Seminar & Colloquium
[세미나: 12월 19일(월), 오전 9시] Prof. Shepherd, Cornell University
Title
Embracing Complexity for Enduring and Adaptive, Organic Robots via Autonomous Materials
Speaker
Prof. Robert F Shepherd, College of Engineering, Sibley School of Mechanical & Aerospace Engineering, Cornell University
Biography
Rob Shepherd is an associate professor at Cornell University in the Sibley School of Mechanical & Aerospace Engineering. He received his B.S. (Material Science & Engineering), Ph.D. (Material Science & Engineering), and M.B.A. from the University of Illinois in Material Science & Engineering. At Cornell, he runs the Organic Robotics Lab (ORL: http://orl.mae.cornell.edu), which focuses on using methods of invention, including bioinspired design approaches, in combination with material science to improve machine function and autonomy. We rely on new and old synthetic approaches for soft material composites that create new design opportunities in the field of robotics. Our research spans three primary areas: bioinspired robotics, advanced manufacturing, and human-robot interactions. He is the recipient of an Air Force Office of Scientific Research Young Investigator Award, an Office of Naval Research Young Investigator Award, is a Senior Member of the National Academy of Inventors, and his lab’s work has been featured in popular media outlets such as the BBC, Discovery Channel, and PBS’s NOVA documentary series. He is an advisor to the American Bionics Project (americanbionics.org) which aims to make wheelchairs obsolete. He is also the co-founder of the Organic Robotics Corporation (ORC; lightlace.io), which aims to digitally record the tactile interactions of humans and machines with their environment.
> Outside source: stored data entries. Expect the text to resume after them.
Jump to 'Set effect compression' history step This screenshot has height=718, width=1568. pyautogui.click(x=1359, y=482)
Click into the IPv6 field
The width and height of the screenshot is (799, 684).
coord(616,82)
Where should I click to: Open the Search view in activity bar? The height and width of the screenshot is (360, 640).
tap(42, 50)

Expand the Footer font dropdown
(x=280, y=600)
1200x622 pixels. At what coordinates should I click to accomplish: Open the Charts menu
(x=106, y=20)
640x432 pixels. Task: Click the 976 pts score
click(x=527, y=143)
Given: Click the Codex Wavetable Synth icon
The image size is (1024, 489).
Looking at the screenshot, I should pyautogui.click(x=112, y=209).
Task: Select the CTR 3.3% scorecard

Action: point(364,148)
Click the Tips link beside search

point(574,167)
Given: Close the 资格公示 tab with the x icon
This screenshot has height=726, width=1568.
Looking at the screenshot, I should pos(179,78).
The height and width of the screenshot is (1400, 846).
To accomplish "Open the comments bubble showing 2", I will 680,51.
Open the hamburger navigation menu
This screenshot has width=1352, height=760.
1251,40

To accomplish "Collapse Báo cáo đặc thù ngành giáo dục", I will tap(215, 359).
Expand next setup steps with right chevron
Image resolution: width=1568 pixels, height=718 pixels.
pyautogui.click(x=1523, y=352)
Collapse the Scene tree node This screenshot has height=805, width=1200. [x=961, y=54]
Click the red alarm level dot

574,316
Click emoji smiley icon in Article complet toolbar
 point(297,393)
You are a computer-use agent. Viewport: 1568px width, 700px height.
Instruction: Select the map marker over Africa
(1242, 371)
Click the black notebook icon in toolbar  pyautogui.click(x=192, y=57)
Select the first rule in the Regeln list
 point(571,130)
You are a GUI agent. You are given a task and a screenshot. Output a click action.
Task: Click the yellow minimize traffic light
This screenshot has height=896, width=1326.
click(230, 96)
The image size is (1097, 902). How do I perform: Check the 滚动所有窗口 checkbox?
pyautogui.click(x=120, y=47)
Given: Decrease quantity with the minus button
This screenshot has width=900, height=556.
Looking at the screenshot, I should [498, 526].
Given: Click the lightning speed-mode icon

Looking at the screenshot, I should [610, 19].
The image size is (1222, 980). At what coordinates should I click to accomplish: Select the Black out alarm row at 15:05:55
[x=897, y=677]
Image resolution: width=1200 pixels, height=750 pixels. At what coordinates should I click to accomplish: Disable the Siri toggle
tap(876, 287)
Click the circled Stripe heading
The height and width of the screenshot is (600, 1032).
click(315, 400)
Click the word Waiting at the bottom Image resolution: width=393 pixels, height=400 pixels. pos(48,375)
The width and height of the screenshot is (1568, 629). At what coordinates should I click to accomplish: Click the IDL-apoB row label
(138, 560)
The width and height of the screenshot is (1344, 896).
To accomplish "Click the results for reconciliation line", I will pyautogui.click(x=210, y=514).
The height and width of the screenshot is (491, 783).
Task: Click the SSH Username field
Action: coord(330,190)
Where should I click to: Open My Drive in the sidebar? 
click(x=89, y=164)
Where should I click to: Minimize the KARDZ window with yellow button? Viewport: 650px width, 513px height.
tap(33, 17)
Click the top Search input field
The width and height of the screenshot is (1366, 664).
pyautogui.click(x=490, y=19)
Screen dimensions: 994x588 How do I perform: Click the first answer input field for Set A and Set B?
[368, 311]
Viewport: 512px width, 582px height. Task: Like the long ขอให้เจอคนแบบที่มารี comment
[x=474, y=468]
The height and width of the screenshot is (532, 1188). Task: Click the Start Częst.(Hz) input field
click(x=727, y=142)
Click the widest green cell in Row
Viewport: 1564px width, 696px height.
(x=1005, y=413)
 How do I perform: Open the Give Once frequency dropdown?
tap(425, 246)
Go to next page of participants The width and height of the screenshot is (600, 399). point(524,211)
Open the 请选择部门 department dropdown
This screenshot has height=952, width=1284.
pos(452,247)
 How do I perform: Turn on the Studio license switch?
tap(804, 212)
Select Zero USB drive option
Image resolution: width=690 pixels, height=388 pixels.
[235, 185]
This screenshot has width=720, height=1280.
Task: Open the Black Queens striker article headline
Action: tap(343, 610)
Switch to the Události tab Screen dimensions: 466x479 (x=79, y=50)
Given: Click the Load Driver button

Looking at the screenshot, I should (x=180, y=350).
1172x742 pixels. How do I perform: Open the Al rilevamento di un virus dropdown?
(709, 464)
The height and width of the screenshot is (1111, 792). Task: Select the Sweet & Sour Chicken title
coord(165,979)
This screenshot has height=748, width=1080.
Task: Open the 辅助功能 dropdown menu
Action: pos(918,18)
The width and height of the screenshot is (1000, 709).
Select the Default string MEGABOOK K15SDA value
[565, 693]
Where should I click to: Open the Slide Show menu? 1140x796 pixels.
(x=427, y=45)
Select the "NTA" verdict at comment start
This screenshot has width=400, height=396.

| Date | Monday, December 19th, 2022
| Time | 09:00 ~
| Venue | 온라인 zoom (https://snu-ac-kr.zoom.us/j/93094776330?pwd=T2VTZkJxdHF4cFY5RHlEL21ibTZlQT09)
ID: 930 9477 6330
PW: 1010
[Abstract]
Animals are semi-discretized. Systems of organs that perform multiple functions and are spatially discrete from each other, yet interconnected chemically and electrically. The complexity of animals such as vertebrate mammals allow for adaptation within a single generation that has allowed many examples of species that have thrived without genetic modification even during periods of significant environmental change. In the search for generally adaptive robots, useful for far field exploration missions, we believe that a similar model of complex, multifunctional, and interconnected organ systems of animals should be embraced, rather than avoided. Of course, it is not yet that simple to be complex, but we will present approaches we have used to distribute sensing, actuation, energy, and computation in soft robots. The framework we use for guiding our design evolution is Autonomous Materials, where we push the manufacturing of robots towards forming processes, and multifunctional use of material chemistry. The resulting machinery presented will be organic both in chemical makeup and subsystem analogy to organisms.